Non va seguito chi diffonde allarmismi e alimenta la paura dell’altro

Omelia di Papa Francesco alla messa per la Giornata mondiale dei poveri.

«Gesù oggi ci dice che quasi tutto passerà. Quasi tutto, ma non tutto. […] A crollare, a passare sono le cose penultime, non quelle ultime: il tempio, non Dio; i regni e le vicende dell’umanità, non l’uomo. Passano le cose penultime, che spesso sembrano definitive, ma non lo sono. […] Rimane quello che non passerà mai: il Dio vivo, infinitamente più grande di ogni tempio che gli costruiamo, e l’uomo, il nostro prossimo, che vale più di tutte le cronache del mondo.»

Alla messa per la Giornata mondiale dei poveri, celebrata ieri, Papa Francesco ha spiegato come mai le parole di Gesù, il quale dice che del tempio di Gerusalemme non rimarrà «pietra su pietra» (Lc 21,6), profetizzano che le salde certezze del popolo di Dio crolleranno e Dio lascerà accadere tutto ciò. Per aiutarci a non legarci a ciò che non conta nella vita e a concentrarci su quello che non passerà mai, dobbiamo metterci in guardia da due tentazioni.

«La prima è la tentazione della fretta, del subito. […] Eppure, quante volte ci lasciamo sedurre dalla fretta di voler sapere tutto e subito, dal prurito della curiosità, dall’ultima notizia eclatante o scandalosa, dai racconti torbidi, dalle urla di chi grida più forte e più arrabbiato, da chi dice “ora o mai più”. Ma questa fretta, questo tutto e subito non viene da Dio. Se ci affanniamo per il subito, dimentichiamo quel che rimane per sempre […] Attratti dall’ultimo clamore, non troviamo più tempo per Dio e per il fratello che ci vive accanto. […] Nella smania di correre, di conquistare tutto e subito, dà fastidio chi rimane indietro.»

Per Gesù, questa tentazione va combattuta con la perseveranza, ricordandosi ogni giorno quello che non passa, ciò che conta davvero: il Signore e il prossimo. La perseveranza è il dono di Dio con cui si conservano tutti gli altri suoi doni.

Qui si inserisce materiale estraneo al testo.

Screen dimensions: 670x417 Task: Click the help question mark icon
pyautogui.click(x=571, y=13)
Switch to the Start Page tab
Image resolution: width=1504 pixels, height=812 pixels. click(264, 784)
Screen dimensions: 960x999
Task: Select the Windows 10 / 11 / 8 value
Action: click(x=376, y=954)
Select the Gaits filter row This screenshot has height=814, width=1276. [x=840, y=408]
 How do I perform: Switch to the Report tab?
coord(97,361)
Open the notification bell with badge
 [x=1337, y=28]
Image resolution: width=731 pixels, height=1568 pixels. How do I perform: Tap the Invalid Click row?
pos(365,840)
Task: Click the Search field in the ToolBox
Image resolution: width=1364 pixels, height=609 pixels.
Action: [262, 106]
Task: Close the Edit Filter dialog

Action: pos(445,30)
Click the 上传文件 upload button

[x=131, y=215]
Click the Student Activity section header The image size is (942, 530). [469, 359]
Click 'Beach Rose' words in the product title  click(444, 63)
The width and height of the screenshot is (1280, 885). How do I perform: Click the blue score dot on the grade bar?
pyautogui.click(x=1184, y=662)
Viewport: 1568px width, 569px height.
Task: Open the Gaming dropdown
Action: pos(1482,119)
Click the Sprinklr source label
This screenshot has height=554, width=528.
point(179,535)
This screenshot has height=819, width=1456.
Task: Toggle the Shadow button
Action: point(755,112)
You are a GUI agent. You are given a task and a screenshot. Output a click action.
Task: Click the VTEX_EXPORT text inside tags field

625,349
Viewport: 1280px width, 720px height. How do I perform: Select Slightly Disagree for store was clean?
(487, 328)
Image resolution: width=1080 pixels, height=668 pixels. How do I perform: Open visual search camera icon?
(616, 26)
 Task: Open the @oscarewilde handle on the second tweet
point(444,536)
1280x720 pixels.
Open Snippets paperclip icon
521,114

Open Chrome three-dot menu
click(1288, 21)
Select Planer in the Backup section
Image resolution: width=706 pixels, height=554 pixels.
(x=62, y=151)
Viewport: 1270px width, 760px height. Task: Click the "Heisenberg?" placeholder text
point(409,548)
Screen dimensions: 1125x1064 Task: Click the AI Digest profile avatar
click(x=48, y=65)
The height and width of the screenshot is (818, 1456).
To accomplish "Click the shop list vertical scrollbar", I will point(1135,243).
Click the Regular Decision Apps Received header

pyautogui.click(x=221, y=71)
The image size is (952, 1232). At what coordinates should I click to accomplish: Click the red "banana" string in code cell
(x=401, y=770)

«C’è un secondo inganno da cui Gesù vuole distoglierci […]. È la tentazione dell’io. Il cristiano, come non ricerca il subito ma il sempre, così non è un discepolo dell’io, ma del tu. Non segue, cioè, le sirene dei suoi capricci, ma il richiamo dell’amore, la voce di Gesù. E come si distingue la voce di Gesù? “Molti verranno nel mio nome”, dice il Signore, ma non sono da seguire: non basta l’etichetta “cristiano” o “cattolico” per essere di Gesù. Bisogna parlare la stessa lingua di Gesù, quella dell’amore, la lingua del tu. Parla la lingua di Gesù non chi dice io, ma chi esce dal proprio io.»

I poveri sono preziosi agli occhi di Dio perché non parlano la lingua dell’io. Non riescono a sostenersi da soli, hanno bisogno di qualcuno che lo faccia. Papa Francesco esorta quindi ad accogliere la loro richiesta di aiuto come una chiamata a uscire dal nostro io. Perché l’unica cosa ultima, che rimarrà per sempre, è l’amore. E andare incontro al povero che chiede amore porta dritto al Signore, che è amore.